The 27-year-old Miami native is batting .336, seventh in the NL, and he paces the Marlins in batting average, home runs (six), hits (46) and RBIs (23).
A fourth-place finisher in the NL Rookie of the Year Award voting in 2010, Sanchez also is making a case that he's building on his first year to be one of the most productive at his position.
"People are going to start talking about him a little bit more often," Marlins manager Edwin Rodriguez said.
Sanchez has seen his profile rise. On Monday, for the first time in his career, he was named NL Player of the Week, after hitting .464 for the period ending Sunday.
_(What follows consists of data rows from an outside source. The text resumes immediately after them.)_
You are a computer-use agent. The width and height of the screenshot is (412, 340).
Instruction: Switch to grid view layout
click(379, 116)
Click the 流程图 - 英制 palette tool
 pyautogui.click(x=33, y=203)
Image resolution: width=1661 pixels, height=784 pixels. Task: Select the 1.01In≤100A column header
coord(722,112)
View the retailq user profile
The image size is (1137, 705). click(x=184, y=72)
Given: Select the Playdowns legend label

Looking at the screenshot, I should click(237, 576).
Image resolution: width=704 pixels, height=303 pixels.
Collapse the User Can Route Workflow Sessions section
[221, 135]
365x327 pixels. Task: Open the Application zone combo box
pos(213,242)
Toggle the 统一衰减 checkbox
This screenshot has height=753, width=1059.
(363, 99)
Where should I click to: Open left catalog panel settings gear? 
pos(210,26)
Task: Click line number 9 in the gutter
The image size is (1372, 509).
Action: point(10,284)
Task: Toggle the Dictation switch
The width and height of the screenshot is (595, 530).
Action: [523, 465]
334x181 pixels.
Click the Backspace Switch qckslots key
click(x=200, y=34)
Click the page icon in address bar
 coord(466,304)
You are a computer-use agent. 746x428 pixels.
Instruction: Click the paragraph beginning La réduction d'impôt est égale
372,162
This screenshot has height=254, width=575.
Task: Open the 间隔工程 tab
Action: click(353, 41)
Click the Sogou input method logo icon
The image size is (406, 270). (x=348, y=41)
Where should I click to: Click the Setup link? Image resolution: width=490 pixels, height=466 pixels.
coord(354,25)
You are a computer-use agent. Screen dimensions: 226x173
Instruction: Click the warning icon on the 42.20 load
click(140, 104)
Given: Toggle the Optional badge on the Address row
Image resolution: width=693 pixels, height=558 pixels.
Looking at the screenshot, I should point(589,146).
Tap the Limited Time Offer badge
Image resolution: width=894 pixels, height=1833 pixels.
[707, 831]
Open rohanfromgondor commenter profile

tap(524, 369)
Being an unassuming steady performer makes it easy to blend in on a team that features All-Star Josh Johnson, who has gained much of the Marlins' national attention this year.
Sanchez opened the season batting sixth, but after Mike Stanton suffered a mild hamstring strain on Opening Day, he has hit cleanup most of the year.
"'Flying under the radar,' as people say," Sanchez said. "If you go out there and just worry about winning ballgames, and not anything else, the numbers are going to be there."
Sanchez also points out that big numbers get attention, not producing quietly over long stretches.
"If you hit 50 home runs, people are going to talk," Sanchez said. "If you hit 80 doubles, people are going to talk. But if you just stay even keel and not try to worry about anything and stay consistent, you should be all right.
"That's what I'm just trying to do -- stay consistent. Nothing more. Nothing less. Just stay consistent."
The people not surprised by Sanchez's success are his coaches.
Rodriguez, formerly a manager in the Marlins' Minor League system, has seen Sanchez develop from the time he was a fourth-round pick in the 2005 First-Year Player Draft. A former University of Miami standout, Sanchez was a career .302 hitter in 487 Minor League games.
He got a taste of the big leagues in 2008 and '09, appearing in 26 total games. And in '10, he won the Marlins' starting first-base job.
"He's our most consistent hitter, but not only hitting, he's been our most consistent player during the season," Rodriguez said. "He's been amazing out there. He's taking the quiet leadership role, and he's been doing fine.
"We've been working with Gaby for so many years now, since rookie ball. That's why it doesn't take us by surprise. We knew what kind of player he was, not only physically, but mentally, and how he prepares himself. It's showing. He takes a lot of pride in all dimensions of the game, offensively and defensively."
There is little fanfare around Sanchez, but his numbers certainly are worthy of discussion.
Since 2010, Sanchez and Votto each have 46 doubles, which are the most of any NL first basemen the past two seasons.
Also in that span, Sanchez ranks fourth among NL first basemen in batting average (.285), sixth in RBIs (108) and third in hits (202).
When it comes to his 2010 NL rookie classmates, Sanchez certainly ranks favorably against the two position players who finished ahead of him in the voting.
San Francisco catcher Buster Posey won the award and Atlanta outfielder Jason Heyward was second, while St. Louis pitcher Jaime Garcia was third.
Posey is batting .244, with four homers and 19 RBIs this year. Heyward is at .220, with seven homers and 14 RBIs.
Since 2010, Sanchez has appeared in 187 games, and he has 94 runs, 202 hits, 46 doubles, 25 homers and 108 RBIs to go along with a .285 batting average.
Posey, meanwhile, has been in 142 games, with 70 runs, 153 hits, 25 doubles, 22 homers, 86 RBIs and a .291 batting average.
And Heyward has seen action in 179 games, and he has 101 runs, 172 hits, 33 doubles, 25 homers, 86 RBIs and a .266 batting average.
Sanchez has great respect for those in his rookie class, and he notes that Posey and Heyward were part of playoff teams in 2010.
"They're great hitters. They're great players," Sanchez said. "At the end of the year, their numbers are going to be there, too. It's a thing of me going up against them. I'm trying to help this team and trying to help them go to the playoffs.
"Like Posey did last year with the Giants -- he helped them last year go to the playoffs and go to the World Series. That's my goal. It's not basically individual numbers, it's the team number, and what can I do to help the team win."